*To do:*
1/ List every company code that the financial report comparison text below compares.
2/ Answer these questions from the financial report comparison text below. Put each on its own line, marked the same way.
(a) Which file holds the comparison code?
(b) What is the output file name set in the main function?
(c) What are the names of the two sheets written to the output file?
3/ For each statement, say whether the financial report comparison text below agrees with it. Answer yes or no, and quote the words from the text that decide it.
(a) The code reads the companies' financial reports from CSV files.
(b) The walkthrough goes from the main function to the helpers.
(c) The tool compares indicators of companies from different sectors.

#### Supplied passage

How to compare the financial reports?

In this project, I also developed a tools to compare some finanical indicators among companies in the same sector. The code can be found in the file 02_compare_fin_reports.py.

Let me go through top-down the code, from the main function to the helpers.

Main Process

The following code helps to compare between Dairy companies provided by codes = ['ASX:A2M', 'ASX:BUB', 'ASX:CLV', 'ASX:AHF', 'ASX:SM1', 'ASX:NUC']. It reads the financial reports of these companies from the excel files saved in the previous section, to build a dataframe for each company. Then it compares the indicators of these companies and save the results to an excel file. You can do some fancy visualization with these results.

The final results is something like this:

def main_process():
    # Read all codes 
    out_file_name = 'compare/dairy.xlsx'
    codes = ['ASX:A2M', 'ASX:BUB', 'ASX:CLV', 'ASX:AHF', 'ASX:SM1', 'ASX:NUC']

    all_data = dict()
    for idx, share_code in enumerate(codes): 
        share_code = share_code.replace('ASX:','').lower()
        print('---------------')
        print('Processing {}/{} - code = {}'.format(idx+1, len(codes), share_code))

        all_data[share_code] = process_one(share_code)  

    data = dict()
    data['annual'] = compare_report(all_data, 'annual')
    data['quarter'] = compare_report(all_data, 'quarter')

    with pd.ExcelWriter(out_file_name) as writer:
        data['annual'].to_excel(writer, sheet_name='annual', index=False)
        data['quarter'].to_excel(writer, sheet_name='quarter', index=False)

########
#### Data provided

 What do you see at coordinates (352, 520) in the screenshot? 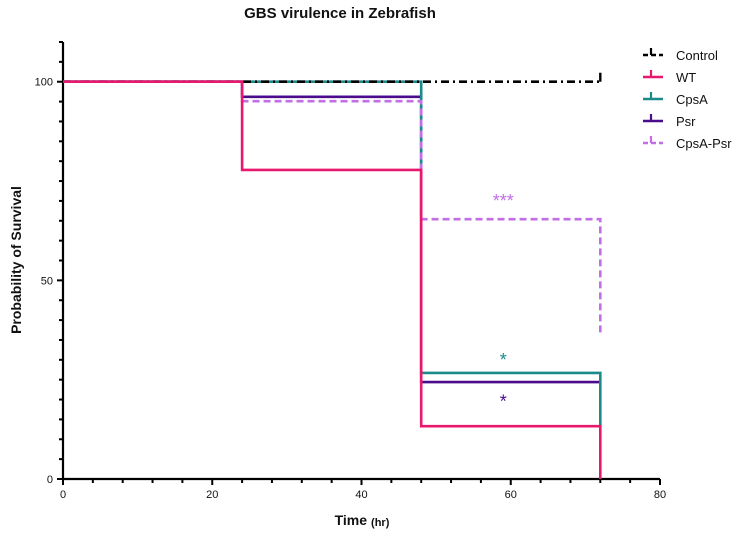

########

*Exercise answers:*
1/
ASX:A2M
ASX:BUB
ASX:CLV
ASX:AHF
ASX:SM1
ASX:NUC

2/
(a) 02_compare_fin_reports.py
(b) compare/dairy.xlsx
(c) annual and quarter

3/
(a) No: "from the excel files saved in the previous section"
(b) Yes: "from the main function to the helpers"
(c) No: "among companies in the same sector"